Items from a dataset:

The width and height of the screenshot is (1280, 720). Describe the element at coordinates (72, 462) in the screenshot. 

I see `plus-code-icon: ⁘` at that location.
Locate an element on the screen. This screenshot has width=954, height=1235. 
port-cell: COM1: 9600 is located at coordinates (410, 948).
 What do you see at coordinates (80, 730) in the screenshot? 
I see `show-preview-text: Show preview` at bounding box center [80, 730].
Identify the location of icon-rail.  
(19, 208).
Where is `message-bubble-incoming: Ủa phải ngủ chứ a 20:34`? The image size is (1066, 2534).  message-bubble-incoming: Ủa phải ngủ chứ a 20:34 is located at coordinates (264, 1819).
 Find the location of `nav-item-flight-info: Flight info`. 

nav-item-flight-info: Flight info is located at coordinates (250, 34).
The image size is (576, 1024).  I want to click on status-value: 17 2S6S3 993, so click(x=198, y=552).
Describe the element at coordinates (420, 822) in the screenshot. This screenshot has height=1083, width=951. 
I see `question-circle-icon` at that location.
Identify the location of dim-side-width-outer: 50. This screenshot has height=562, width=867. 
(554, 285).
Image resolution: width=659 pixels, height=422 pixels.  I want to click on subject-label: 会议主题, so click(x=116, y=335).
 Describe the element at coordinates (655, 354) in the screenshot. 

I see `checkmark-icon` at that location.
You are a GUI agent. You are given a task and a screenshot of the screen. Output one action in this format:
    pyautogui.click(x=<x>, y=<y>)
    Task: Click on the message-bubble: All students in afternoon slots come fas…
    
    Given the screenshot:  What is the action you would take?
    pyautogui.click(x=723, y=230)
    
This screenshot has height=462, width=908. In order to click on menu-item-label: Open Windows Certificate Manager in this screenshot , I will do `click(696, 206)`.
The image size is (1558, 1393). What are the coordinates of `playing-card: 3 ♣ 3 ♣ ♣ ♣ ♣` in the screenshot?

◆ Your instructions:
Please copy out, character for character, the part of the items that begins with the line containing "coordinates (264, 1819)." and ends with the line containing "nav-item-flight-info: Flight info is", including both of those lines.

◆ Answer to the exercise:
Where is `message-bubble-incoming: Ủa phải ngủ chứ a 20:34`? The image size is (1066, 2534).  message-bubble-incoming: Ủa phải ngủ chứ a 20:34 is located at coordinates (264, 1819).
 Find the location of `nav-item-flight-info: Flight info`. 

nav-item-flight-info: Flight info is located at coordinates (250, 34).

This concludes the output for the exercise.